Lifileucel with Keytruda may lead to an improved overall response rate of 86% for patients with advanced melanoma who were pre-checkpoint inhibitor naïve compared with those treated with Keytruda alone.
A novel tumor-infiltrating lymphocyte (TIL) therapy, lifileucel, plus Keytruda (pembrolizumab) increased the overall response rate in patients with pre-immune checkpoint inhibitor (ICI)-naïve advanced melanoma compared with Keytruda alone.
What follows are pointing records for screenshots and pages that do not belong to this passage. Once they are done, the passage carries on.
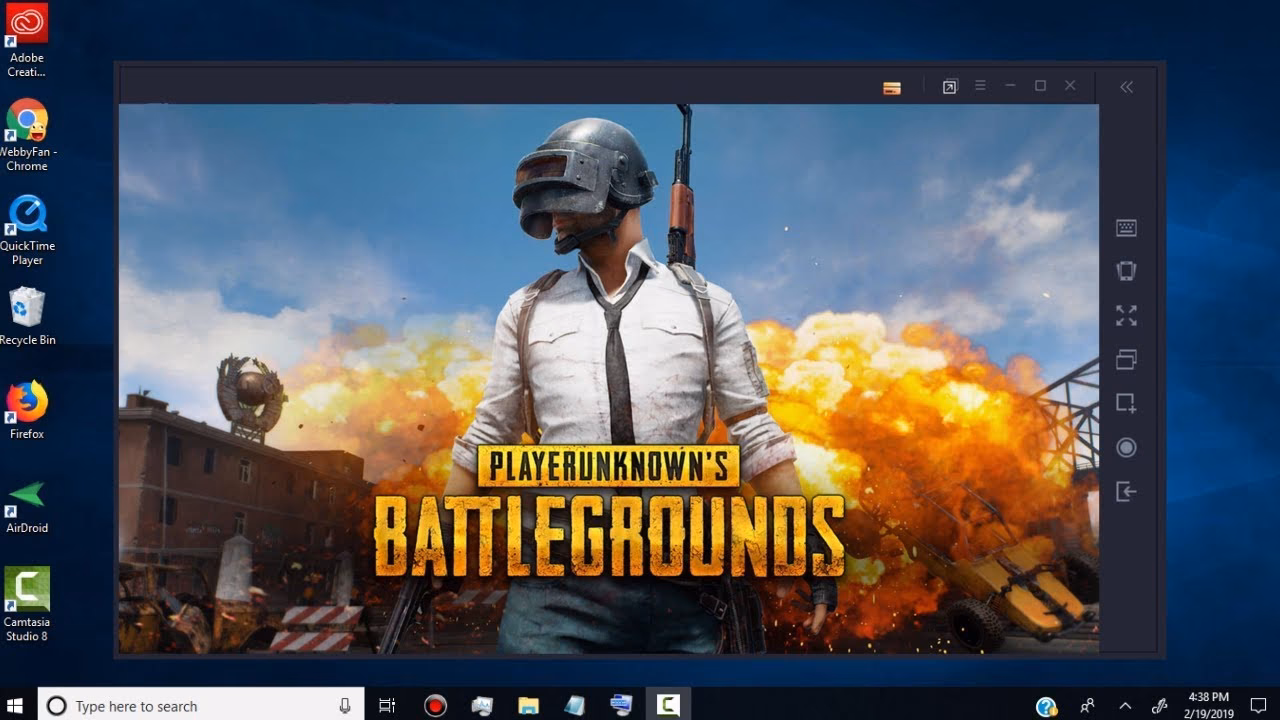Open the payment card icon on title bar

point(890,87)
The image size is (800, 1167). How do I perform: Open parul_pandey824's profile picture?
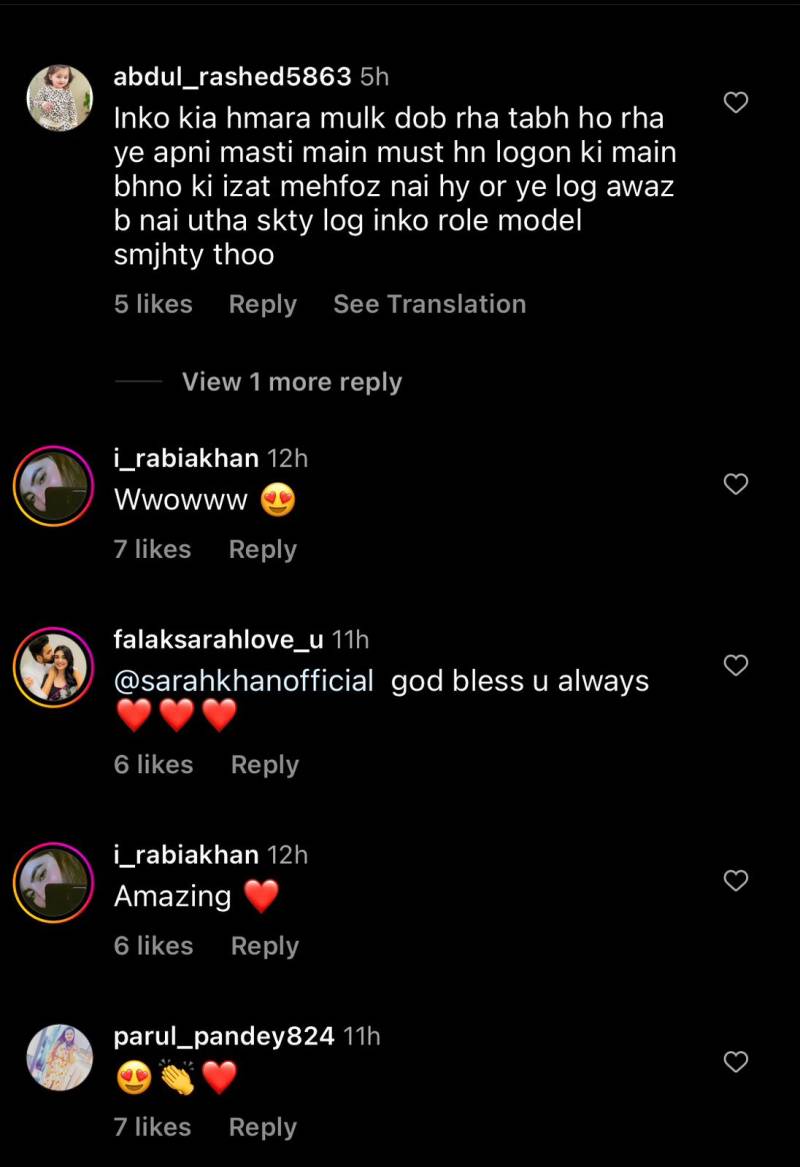(60, 1058)
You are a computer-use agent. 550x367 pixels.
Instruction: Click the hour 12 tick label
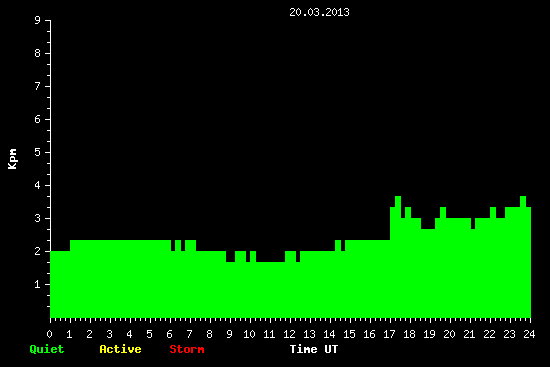click(289, 334)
“Advanced melanoma remains a significant health burden with a high unmet clinical need despite treatment advances in immunotherapy,” said Dr. Sajeve Samuel Thomas, lead study author and medical oncologist and hematologist at Orlando Health Cancer Institute in Florida, in a presentation at the 2021 ASCO Annual Meeting. “Lifileucel TIL-cell therapy has demonstrated efficacy and durability of response in patients with advanced metastatic melanoma who have progressed while on or following treatment with anti-PD-1 or PD-L1 therapy.”
In particular, TIL therapy is a type of treatment where a type of immune cell (lymphocytes) are removed from a patient’s tumor, grown in large numbers at a laboratory then infused back into the patient to help their immune system kill cancer cells.
In this phase 2 study, researchers enrolled seven patients with ICI-naïve advanced melanoma (unresectable or metastatic). Five of the seven patients were treatment-naïve, while one patient received prior treatment with BRAF inhibitors and MEK inhibitors and the other patient received prior chemotherapy. In addition, 71% of patients had liver/brain lesions and 43% had lactate dehydrogenase levels (which indicate tissue damage) greater than the upper limit of normal.
Lifileucel is generated at centralized good manufacturing practice facilities during a 22-day process. Researchers administered a nonmyeloablative lymphodepletion (a less aggressive chemotherapy that prolongs the persistence of infused cells and increases the effectiveness of tumor treatment) using cyclophosphamide and fludarabine before a single infusion of lifileucel. This was followed by no more than six doses of lifileucel.
Patients were followed-up for a median of 8.2 months, and the mean number of TIL cells infused into patients was 27.3 billion.
Six patients had a confirmed response with an overall response rate (percentage of patients with a partial or complete response to treatment) of 86%. In particular, one patient had a complete response (no cancer detected after treatment) and five patients had a partial response. Three patients who originally responded to therapy were no longer taking Keytruda due to side effects at three months, four months and 13 months, although they continue to have a maintained response.
Of note, the longest duration of response was 16.8 months. The complete response rate was 42.9%.
Treatment-related side effects occurred in at least 30% of patients in the study and included thrombocytopenia (low blood platelet count), chills, nausea, fever, vomiting, fatigue, hypertension (high blood pressure), neutropenia (low white blood cell levels), hair loss, cough, decreased appetite and swelling of the legs or arms. These side effects were consistent with the underlying disease and the known side effect profiles of nonmyeloablative lymphodepletion, Keytruda and lifileucel. There were no extreme treatment-emergent side effects during this study.
“We are encouraged by this data confirming the potential feasibility and activity of combination lifileucel and (Keytruda) in the early-line treatment of patients with advanced metastatic melanoma,” Thomas concluded.
Of note, enrollment into the IOV-COM-202 trial is ongoing.